Posts Tagged ‘biases’

The hometown bias puzzle in investing

April 24, 2009

In its chapters on investing, Nudge puzzles over the “home bias puzzle,” in which investors in a given country tend to overweight their portfolios with stocks from that country. So for instance, although U.S. equities make up less than half of the global stock market, most U.S. investors’ portfolios are dominated by them. This kind of geographical proximity in investing is often explained by differences in regulation, culture, and taxation between nations, as well as differences in understanding about home versus foreign companies. These frictions can occur within nations as well, according to Tobias Moscowitz (of Chicago’s Booth School of Business) and Joshua D. Coval, leading to what might be called the “hometown bias puzzle.”

Using a unique database of mutual fund managers and company locations, identified by latitude and longitude, we find that the average U.S. fund manager invests in companies that are between 160 to 184 kilometers, or 9 to 11 percent, closer to her than the average firm she could have held. Alternatively, one out of every ten companies in a fund manager’s portfolio is chosen because it is located in the same city as the manager. With a variety of measures used, the null hypothesis of no local equity preference (or local bias) is consistently rejected, demonstrating that the distance between investors and potential investments is a key determinant of U.S. investment manager portfolio choice.

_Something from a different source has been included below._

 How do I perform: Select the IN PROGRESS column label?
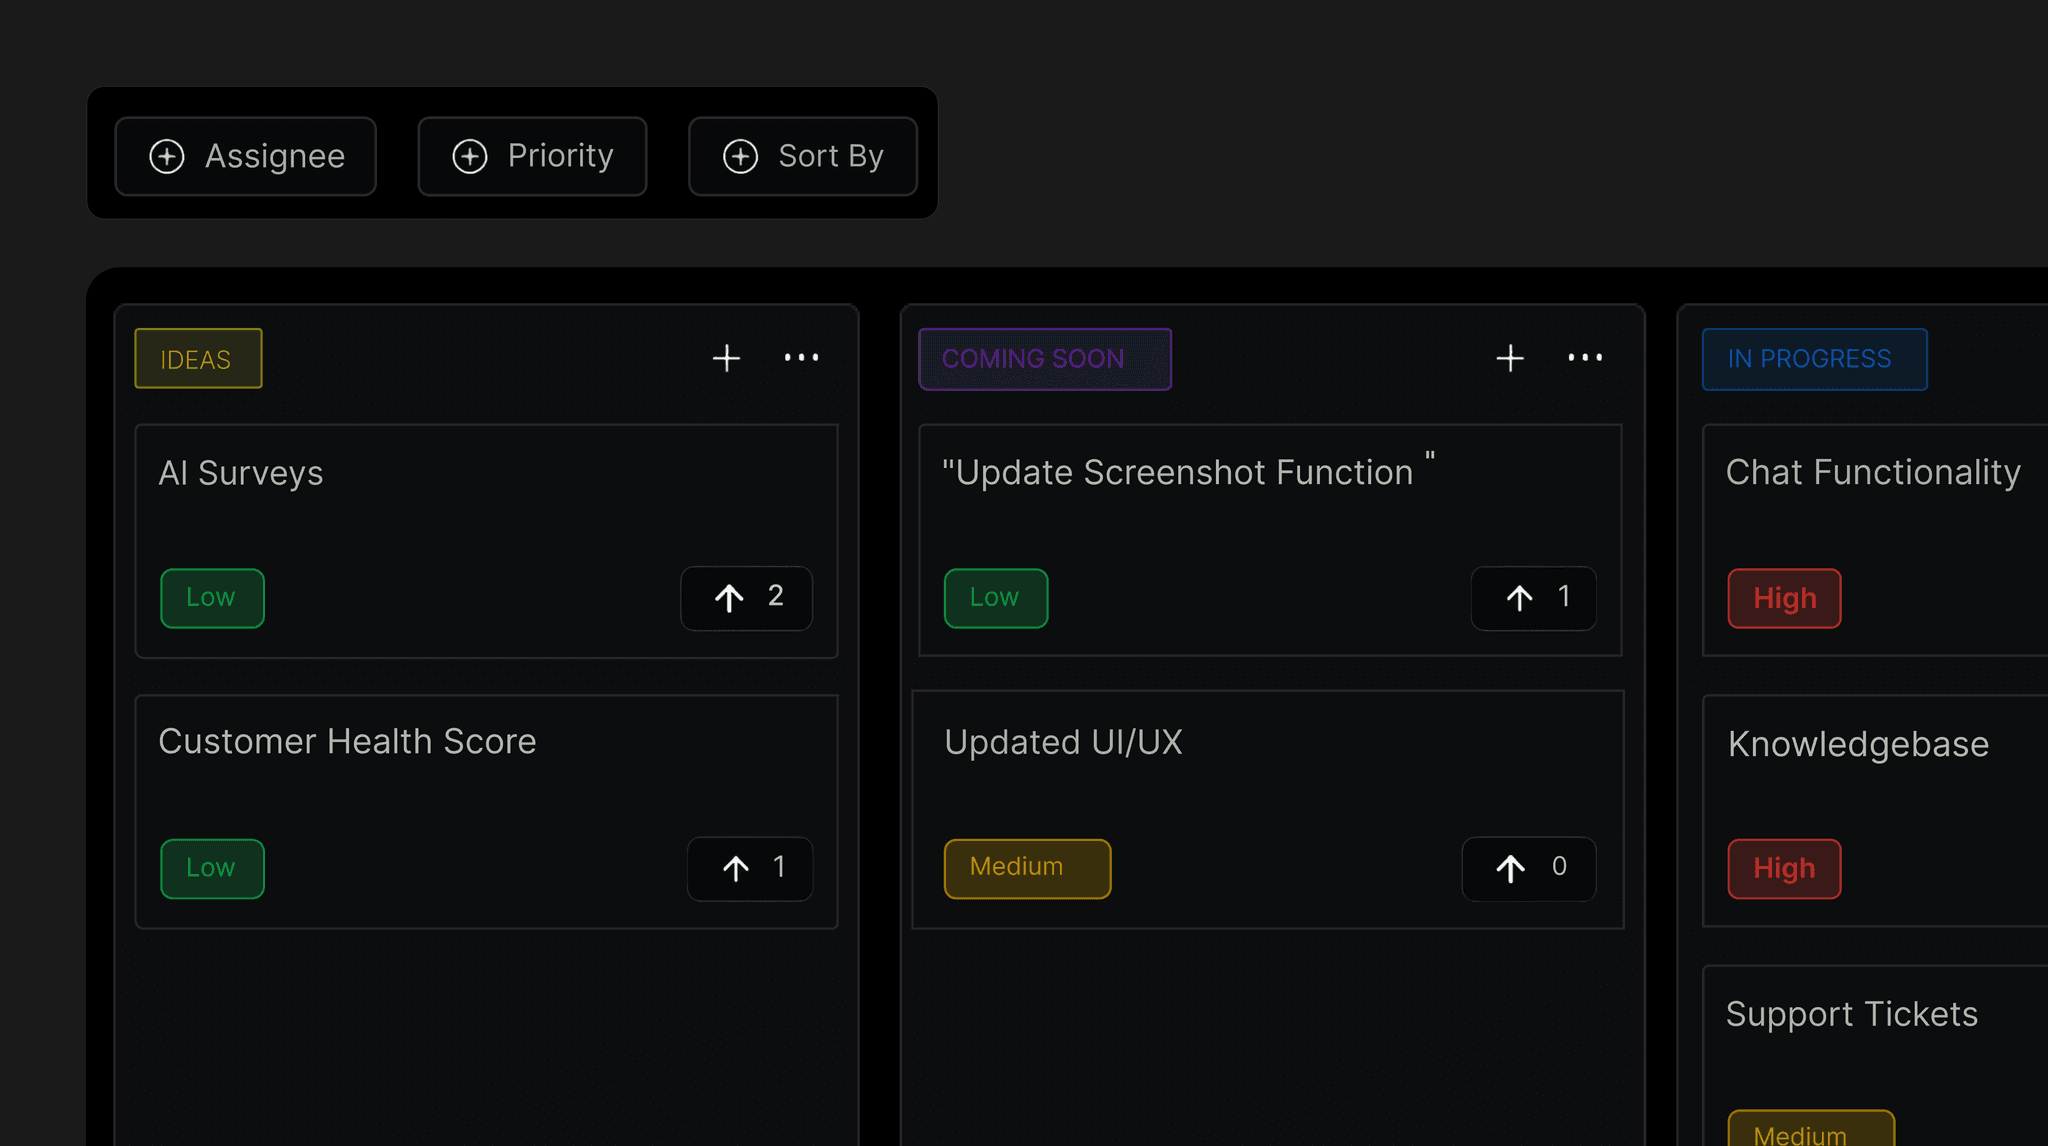click(x=1814, y=359)
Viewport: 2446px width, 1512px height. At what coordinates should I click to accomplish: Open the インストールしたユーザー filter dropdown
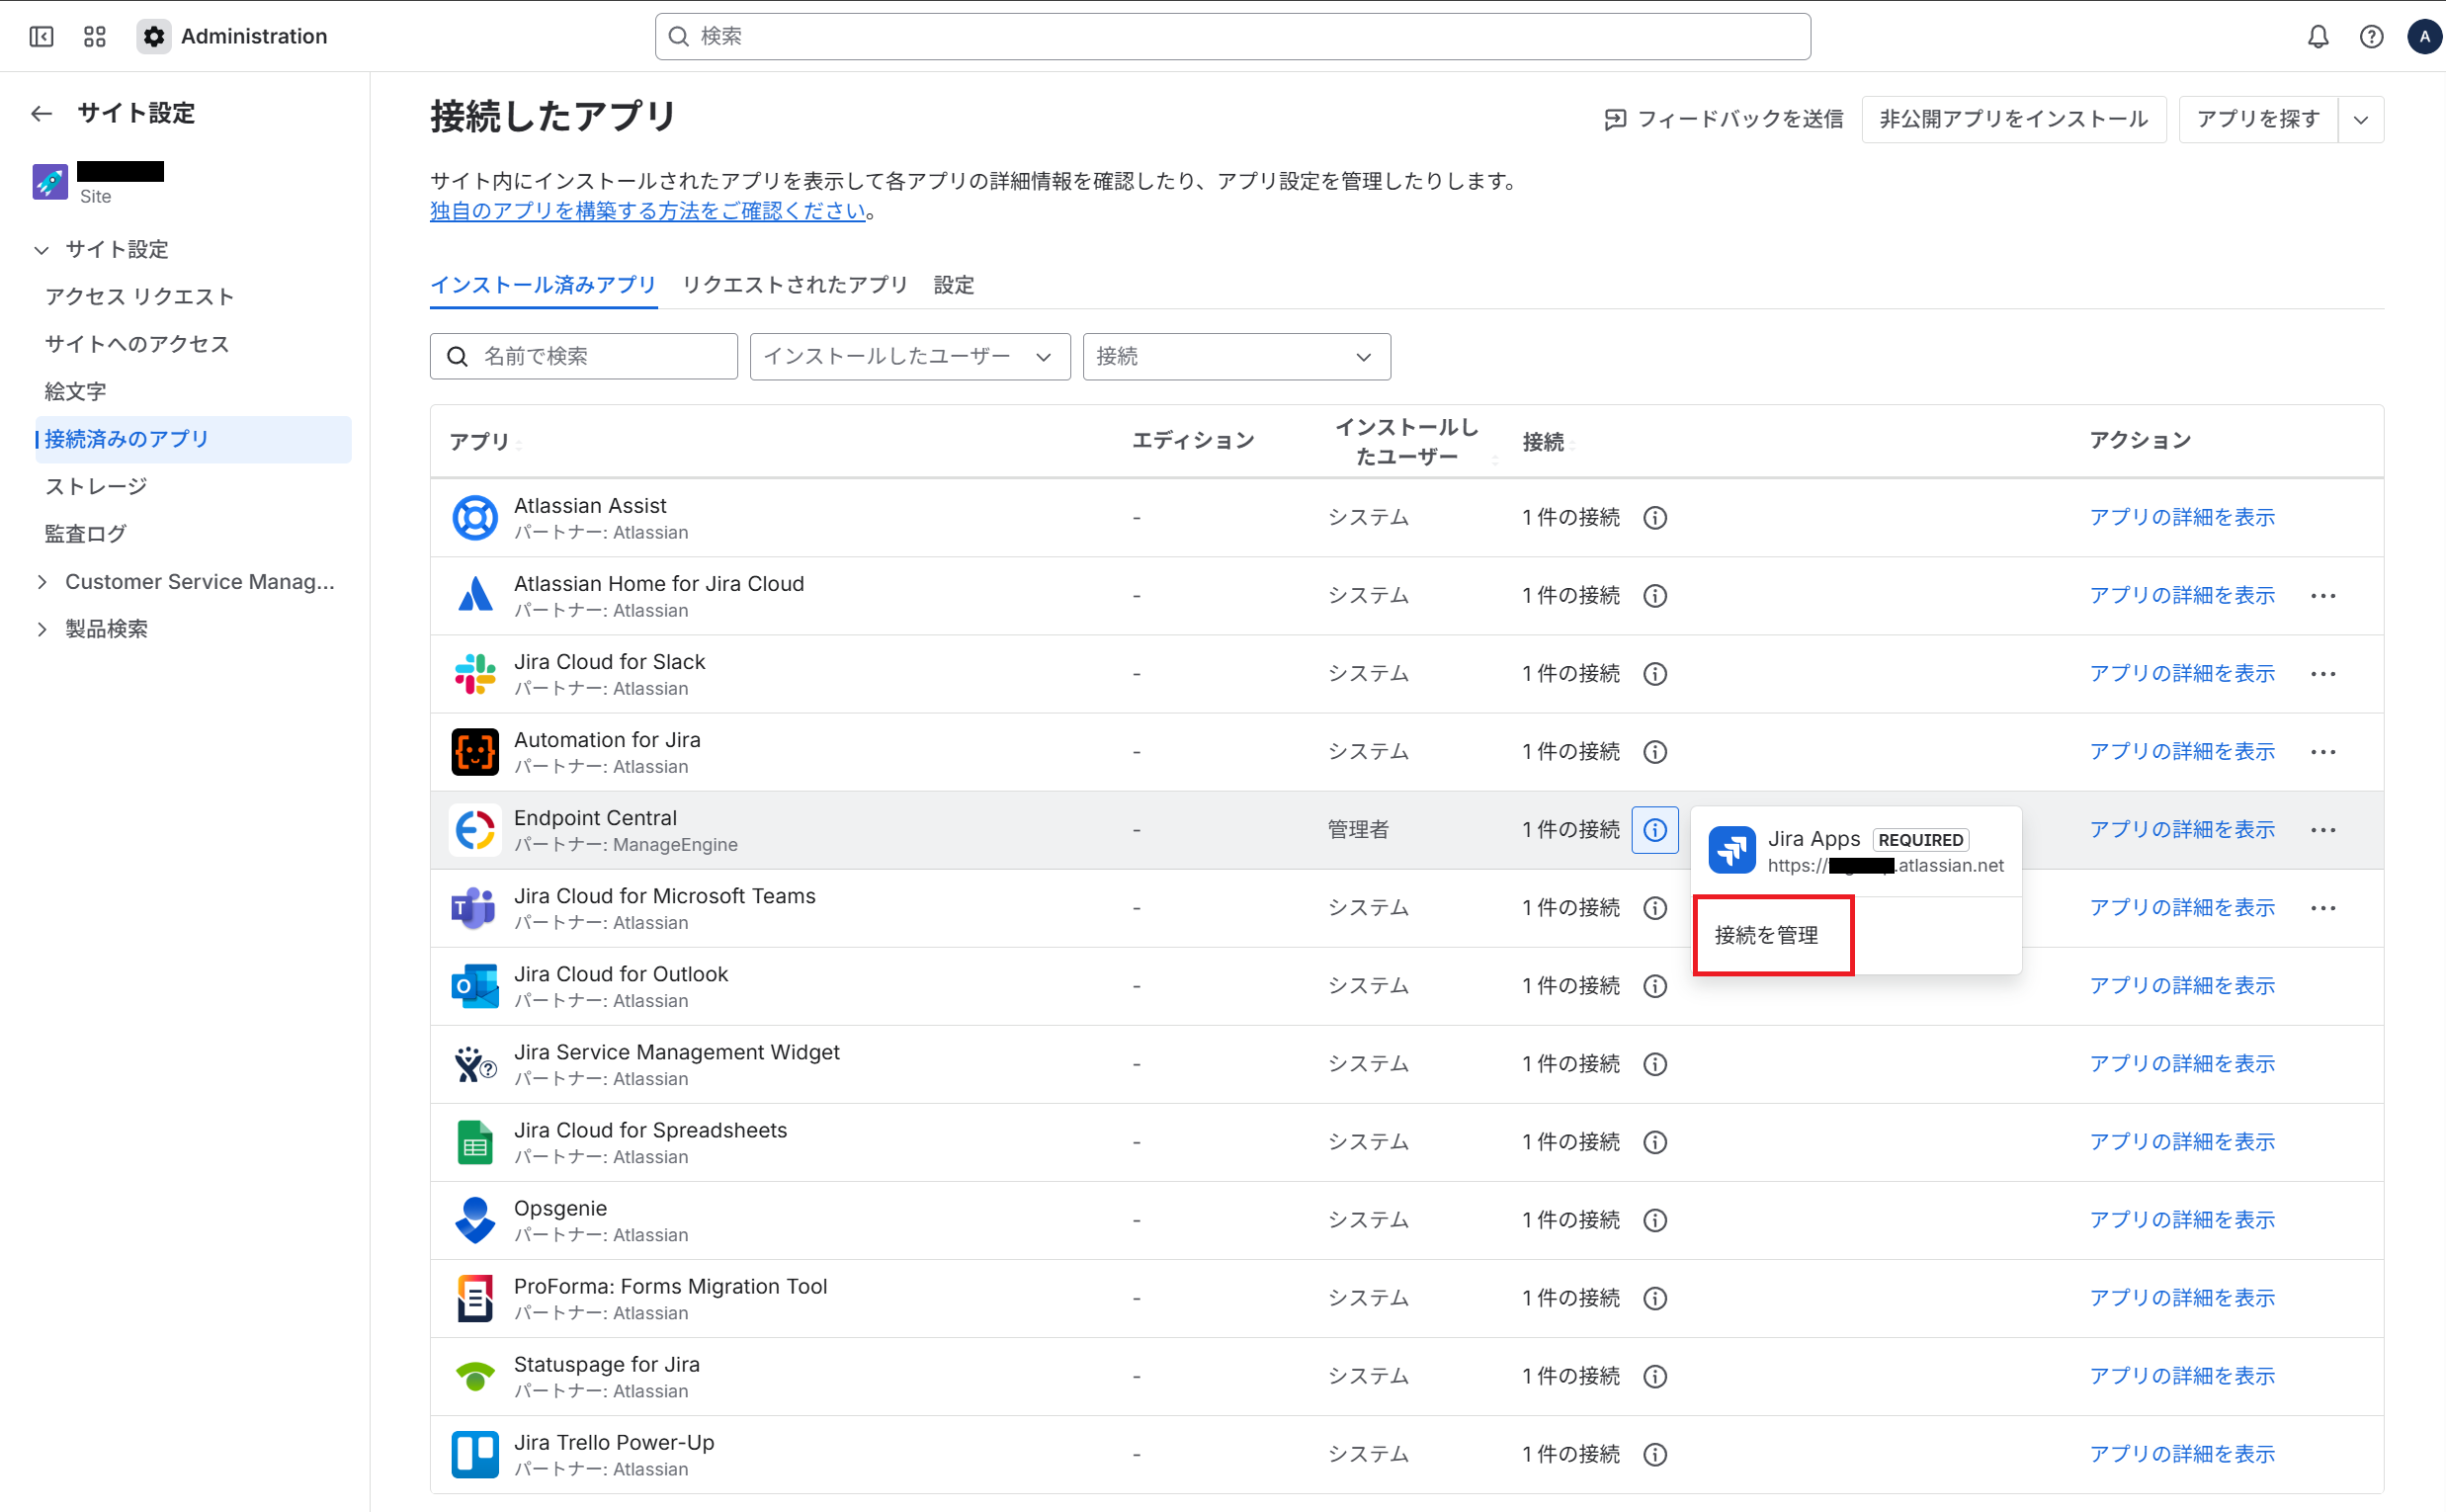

Why the hometown bias? Familiarity and understanding.

We find that local equity preference is strongly related to three firm characteristics: firm size, leverage, and output tradability. Specifically, locally held firms tend to be small, highly-levered, and produce goods not traded internationally. These results suggest an information-based explanation for local equity preference, since small, highly levered firms, whose products are primarily consumed locally, are exactly those firms where one would expect local investors to have easier access to information and are firms in which such information would be most valuable.

A pdf of the working paper is here.

Optimism in moderation

June 3, 2008

The Boston Globe writes about optimism research, and includes the following cautionary nugget about the virtues of moderate optimism.

Economists at Duke found that compared to pessimists, optimists work more hours per week, save more money, are more likely to own stock, and are more likely to say that they’re never going to retire…”The moderate optimists are prudent people,” said David Robinson, who conducted the Duke study. “They pay their credit cards on time. They tell you that they save because saving is a good thing to do. . . . Extreme optimists are just the opposite. They have short planning horizons, they don’t pay their credit cards off on time. As you get extremely optimistic, the good behaviors drop off.”

And this nugget about when optimism is beneficial and harmful.

The importance of positivity can vary by profession. University of Pennsylvania psychologist Martin Seligman, a leading researcher on optimism, has found that pessimistic law students are the most successful. Optimistic sales agents, on the other hand, significantly outsell pessimistic ones.

Are you an optimist? Take this quiz to find out.

Deliberation failures

April 27, 2008

Cass Sunstein and Reid Hastie of the University of Chicago Graduate School of Business have a new working paper titled “Four Failures of Deliberating Groups.” Here is the abstract:

Many groups make their decisions through some process of deliberation, usually with the belief that deliberation will improve judgments and predictions. But deliberating groups often fail, in the sense that they make judgments that are false or that fail to take advantage of the information that their members have. There are four such failures.

(1) Sometimes the predeliberation errors of group members are amplified, not merely propagated, as a result of deliberation.

(2) Groups may fall victim to cascade effects, as the judgments of initial speakers or actors are followed by their successors, who do not disclose what they know. Nondisclosure, on the part of those successors, may be a product of either informational or reputational cascades.

(3) As a result of group polarization, groups often end up in a more extreme position in line with their predeliberation tendencies. Sometimes group polarization leads in desirable directions, but there is no assurance to this effect.

(4) In deliberating groups, shared information often dominates or crowds out unshared information, ensuring that groups do not learn what their members know.

All four errors can be explained by reference to informational signals, reputational pressure, or both. A disturbing result is that many deliberating groups do not improve on, and sometimes do worse than, the predeliberation judgments of their average or median member.